- WHAT THIS TASK INVOLVES
Return each of the following records verbatim, with no changes.

- SOURCE RECORDS
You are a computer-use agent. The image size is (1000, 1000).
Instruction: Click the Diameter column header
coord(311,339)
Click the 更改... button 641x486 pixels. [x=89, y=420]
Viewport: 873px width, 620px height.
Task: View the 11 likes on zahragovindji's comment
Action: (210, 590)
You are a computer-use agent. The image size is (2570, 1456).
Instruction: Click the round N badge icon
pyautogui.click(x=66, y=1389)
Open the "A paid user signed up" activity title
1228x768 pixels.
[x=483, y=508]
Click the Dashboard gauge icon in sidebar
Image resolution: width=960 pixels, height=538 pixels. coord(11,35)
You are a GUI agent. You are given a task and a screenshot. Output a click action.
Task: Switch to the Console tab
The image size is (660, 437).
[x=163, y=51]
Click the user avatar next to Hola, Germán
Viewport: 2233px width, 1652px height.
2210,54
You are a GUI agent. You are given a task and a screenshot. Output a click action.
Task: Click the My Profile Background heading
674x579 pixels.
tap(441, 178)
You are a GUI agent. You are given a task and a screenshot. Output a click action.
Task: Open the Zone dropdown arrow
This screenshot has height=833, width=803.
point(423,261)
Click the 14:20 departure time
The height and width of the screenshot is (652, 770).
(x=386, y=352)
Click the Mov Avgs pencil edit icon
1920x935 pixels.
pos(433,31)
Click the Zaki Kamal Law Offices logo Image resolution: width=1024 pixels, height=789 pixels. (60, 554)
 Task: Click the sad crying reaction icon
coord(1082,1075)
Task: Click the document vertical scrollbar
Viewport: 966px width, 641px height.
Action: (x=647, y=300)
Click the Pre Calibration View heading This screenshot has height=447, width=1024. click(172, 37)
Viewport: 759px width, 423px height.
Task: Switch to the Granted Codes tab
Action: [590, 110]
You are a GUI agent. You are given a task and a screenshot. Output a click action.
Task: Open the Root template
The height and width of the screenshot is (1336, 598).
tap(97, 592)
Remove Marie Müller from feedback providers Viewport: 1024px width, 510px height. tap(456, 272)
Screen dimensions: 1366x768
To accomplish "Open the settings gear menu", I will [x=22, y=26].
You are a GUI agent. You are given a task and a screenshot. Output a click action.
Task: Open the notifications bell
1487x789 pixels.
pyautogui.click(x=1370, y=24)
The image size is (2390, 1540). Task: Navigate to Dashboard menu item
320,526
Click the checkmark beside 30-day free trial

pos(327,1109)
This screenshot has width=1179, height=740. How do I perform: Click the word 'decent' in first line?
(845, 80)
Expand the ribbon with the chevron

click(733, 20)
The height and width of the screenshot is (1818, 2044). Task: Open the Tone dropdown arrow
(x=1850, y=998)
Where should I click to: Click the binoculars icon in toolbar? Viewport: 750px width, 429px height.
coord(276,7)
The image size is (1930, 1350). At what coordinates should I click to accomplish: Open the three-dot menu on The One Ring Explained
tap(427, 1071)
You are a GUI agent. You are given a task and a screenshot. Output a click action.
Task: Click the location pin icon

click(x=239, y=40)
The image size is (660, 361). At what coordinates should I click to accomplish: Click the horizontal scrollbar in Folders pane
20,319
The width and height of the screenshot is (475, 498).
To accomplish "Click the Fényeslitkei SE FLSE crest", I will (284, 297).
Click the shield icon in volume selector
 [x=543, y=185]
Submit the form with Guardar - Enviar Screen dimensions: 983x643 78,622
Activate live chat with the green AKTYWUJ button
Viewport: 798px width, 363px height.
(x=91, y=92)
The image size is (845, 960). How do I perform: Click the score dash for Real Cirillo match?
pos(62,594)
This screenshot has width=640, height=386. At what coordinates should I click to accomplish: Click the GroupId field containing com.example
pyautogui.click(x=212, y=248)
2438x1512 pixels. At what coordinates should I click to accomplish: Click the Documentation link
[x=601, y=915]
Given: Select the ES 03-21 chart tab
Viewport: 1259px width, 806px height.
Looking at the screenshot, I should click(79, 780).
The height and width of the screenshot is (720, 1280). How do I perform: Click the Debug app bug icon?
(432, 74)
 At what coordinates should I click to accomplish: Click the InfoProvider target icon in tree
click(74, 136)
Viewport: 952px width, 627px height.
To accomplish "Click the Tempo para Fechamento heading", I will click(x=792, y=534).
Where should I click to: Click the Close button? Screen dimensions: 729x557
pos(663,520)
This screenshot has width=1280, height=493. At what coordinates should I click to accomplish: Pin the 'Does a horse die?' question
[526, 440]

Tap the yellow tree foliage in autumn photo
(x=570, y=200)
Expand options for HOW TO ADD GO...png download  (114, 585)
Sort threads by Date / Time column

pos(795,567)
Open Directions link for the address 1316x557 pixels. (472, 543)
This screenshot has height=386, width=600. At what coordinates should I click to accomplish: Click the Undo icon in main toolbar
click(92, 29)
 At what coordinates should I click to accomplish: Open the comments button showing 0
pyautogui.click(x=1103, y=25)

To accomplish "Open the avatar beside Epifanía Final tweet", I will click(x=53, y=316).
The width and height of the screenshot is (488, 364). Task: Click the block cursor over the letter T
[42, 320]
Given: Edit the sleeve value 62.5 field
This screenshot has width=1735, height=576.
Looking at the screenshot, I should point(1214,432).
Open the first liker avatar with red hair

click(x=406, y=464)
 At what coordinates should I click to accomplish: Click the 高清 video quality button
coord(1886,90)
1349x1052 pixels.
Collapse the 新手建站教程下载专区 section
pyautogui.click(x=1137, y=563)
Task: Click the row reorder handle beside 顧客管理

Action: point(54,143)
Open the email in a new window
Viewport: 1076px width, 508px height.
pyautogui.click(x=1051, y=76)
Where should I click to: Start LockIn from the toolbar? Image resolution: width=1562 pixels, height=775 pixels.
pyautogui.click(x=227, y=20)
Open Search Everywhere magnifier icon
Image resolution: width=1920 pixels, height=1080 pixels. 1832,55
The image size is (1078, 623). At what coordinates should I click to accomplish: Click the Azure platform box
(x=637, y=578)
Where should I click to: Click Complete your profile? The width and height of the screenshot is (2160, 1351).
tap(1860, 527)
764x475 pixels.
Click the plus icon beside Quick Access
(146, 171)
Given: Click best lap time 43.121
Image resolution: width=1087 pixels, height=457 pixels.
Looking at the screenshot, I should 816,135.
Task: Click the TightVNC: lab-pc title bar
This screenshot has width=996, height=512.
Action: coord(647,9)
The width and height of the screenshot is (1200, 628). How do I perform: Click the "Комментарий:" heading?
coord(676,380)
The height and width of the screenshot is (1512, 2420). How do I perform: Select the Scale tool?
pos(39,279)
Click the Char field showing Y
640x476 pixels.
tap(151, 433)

- COMPLETED EXERCISE
You are a computer-use agent. The image size is (1000, 1000).
Instruction: Click the Diameter column header
coord(311,339)
Click the 更改... button 641x486 pixels. [x=89, y=420]
Viewport: 873px width, 620px height.
Task: View the 11 likes on zahragovindji's comment
Action: (210, 590)
You are a computer-use agent. The image size is (2570, 1456).
Instruction: Click the round N badge icon
pyautogui.click(x=66, y=1389)
Open the "A paid user signed up" activity title
1228x768 pixels.
[x=483, y=508]
Click the Dashboard gauge icon in sidebar
Image resolution: width=960 pixels, height=538 pixels. coord(11,35)
You are a GUI agent. You are given a task and a screenshot. Output a click action.
Task: Switch to the Console tab
The image size is (660, 437).
[x=163, y=51]
Click the user avatar next to Hola, Germán
Viewport: 2233px width, 1652px height.
2210,54
You are a GUI agent. You are given a task and a screenshot. Output a click action.
Task: Click the My Profile Background heading
674x579 pixels.
tap(441, 178)
You are a GUI agent. You are given a task and a screenshot. Output a click action.
Task: Open the Zone dropdown arrow
This screenshot has height=833, width=803.
point(423,261)
Click the 14:20 departure time
The height and width of the screenshot is (652, 770).
(x=386, y=352)
Click the Mov Avgs pencil edit icon
1920x935 pixels.
pos(433,31)
Click the Zaki Kamal Law Offices logo Image resolution: width=1024 pixels, height=789 pixels. (60, 554)
 Task: Click the sad crying reaction icon
coord(1082,1075)
Task: Click the document vertical scrollbar
Viewport: 966px width, 641px height.
Action: (x=647, y=300)
Click the Pre Calibration View heading This screenshot has height=447, width=1024. click(172, 37)
Viewport: 759px width, 423px height.
Task: Switch to the Granted Codes tab
Action: [590, 110]
You are a GUI agent. You are given a task and a screenshot. Output a click action.
Task: Open the Root template
The height and width of the screenshot is (1336, 598).
tap(97, 592)
Remove Marie Müller from feedback providers Viewport: 1024px width, 510px height. tap(456, 272)
Screen dimensions: 1366x768
To accomplish "Open the settings gear menu", I will [x=22, y=26].
You are a GUI agent. You are given a task and a screenshot. Output a click action.
Task: Open the notifications bell
1487x789 pixels.
pyautogui.click(x=1370, y=24)
The image size is (2390, 1540). Task: Navigate to Dashboard menu item
320,526
Click the checkmark beside 30-day free trial

pos(327,1109)
This screenshot has width=1179, height=740. How do I perform: Click the word 'decent' in first line?
(845, 80)
Expand the ribbon with the chevron

click(733, 20)
The height and width of the screenshot is (1818, 2044). Task: Open the Tone dropdown arrow
(x=1850, y=998)
Where should I click to: Click the binoculars icon in toolbar? Viewport: 750px width, 429px height.
coord(276,7)
The image size is (1930, 1350). At what coordinates should I click to accomplish: Open the three-dot menu on The One Ring Explained
tap(427, 1071)
You are a GUI agent. You are given a task and a screenshot. Output a click action.
Task: Click the location pin icon

click(x=239, y=40)
The image size is (660, 361). At what coordinates should I click to accomplish: Click the horizontal scrollbar in Folders pane
20,319
The width and height of the screenshot is (475, 498).
To accomplish "Click the Fényeslitkei SE FLSE crest", I will (284, 297).
Click the shield icon in volume selector
 [x=543, y=185]
Submit the form with Guardar - Enviar Screen dimensions: 983x643 78,622
Activate live chat with the green AKTYWUJ button
Viewport: 798px width, 363px height.
(x=91, y=92)
The image size is (845, 960). How do I perform: Click the score dash for Real Cirillo match?
pos(62,594)
This screenshot has width=640, height=386. At what coordinates should I click to accomplish: Click the GroupId field containing com.example
pyautogui.click(x=212, y=248)
2438x1512 pixels. At what coordinates should I click to accomplish: Click the Documentation link
[x=601, y=915]
Given: Select the ES 03-21 chart tab
Viewport: 1259px width, 806px height.
Looking at the screenshot, I should click(79, 780).
The height and width of the screenshot is (720, 1280). How do I perform: Click the Debug app bug icon?
(432, 74)
 At what coordinates should I click to accomplish: Click the InfoProvider target icon in tree
click(74, 136)
Viewport: 952px width, 627px height.
To accomplish "Click the Tempo para Fechamento heading", I will click(x=792, y=534).
Where should I click to: Click the Close button? Screen dimensions: 729x557
pos(663,520)
This screenshot has width=1280, height=493. At what coordinates should I click to accomplish: Pin the 'Does a horse die?' question
[526, 440]

Tap the yellow tree foliage in autumn photo
(x=570, y=200)
Expand options for HOW TO ADD GO...png download  (114, 585)
Sort threads by Date / Time column

pos(795,567)
Open Directions link for the address 1316x557 pixels. (472, 543)
This screenshot has height=386, width=600. At what coordinates should I click to accomplish: Click the Undo icon in main toolbar
click(92, 29)
 At what coordinates should I click to accomplish: Open the comments button showing 0
pyautogui.click(x=1103, y=25)

To accomplish "Open the avatar beside Epifanía Final tweet", I will click(x=53, y=316).
The width and height of the screenshot is (488, 364). Task: Click the block cursor over the letter T
[42, 320]
Given: Edit the sleeve value 62.5 field
This screenshot has width=1735, height=576.
Looking at the screenshot, I should point(1214,432).
Open the first liker avatar with red hair

click(x=406, y=464)
 At what coordinates should I click to accomplish: Click the 高清 video quality button
coord(1886,90)
1349x1052 pixels.
Collapse the 新手建站教程下载专区 section
pyautogui.click(x=1137, y=563)
Task: Click the row reorder handle beside 顧客管理

Action: point(54,143)
Open the email in a new window
Viewport: 1076px width, 508px height.
pyautogui.click(x=1051, y=76)
Where should I click to: Start LockIn from the toolbar? Image resolution: width=1562 pixels, height=775 pixels.
pyautogui.click(x=227, y=20)
Open Search Everywhere magnifier icon
Image resolution: width=1920 pixels, height=1080 pixels. 1832,55
The image size is (1078, 623). At what coordinates should I click to accomplish: Click the Azure platform box
(x=637, y=578)
Where should I click to: Click Complete your profile? The width and height of the screenshot is (2160, 1351).
tap(1860, 527)
764x475 pixels.
Click the plus icon beside Quick Access
(146, 171)
Given: Click best lap time 43.121
Image resolution: width=1087 pixels, height=457 pixels.
Looking at the screenshot, I should 816,135.
Task: Click the TightVNC: lab-pc title bar
This screenshot has width=996, height=512.
Action: coord(647,9)
The width and height of the screenshot is (1200, 628). How do I perform: Click the "Комментарий:" heading?
coord(676,380)
The height and width of the screenshot is (1512, 2420). How do I perform: Select the Scale tool?
pos(39,279)
Click the Char field showing Y
640x476 pixels.
tap(151, 433)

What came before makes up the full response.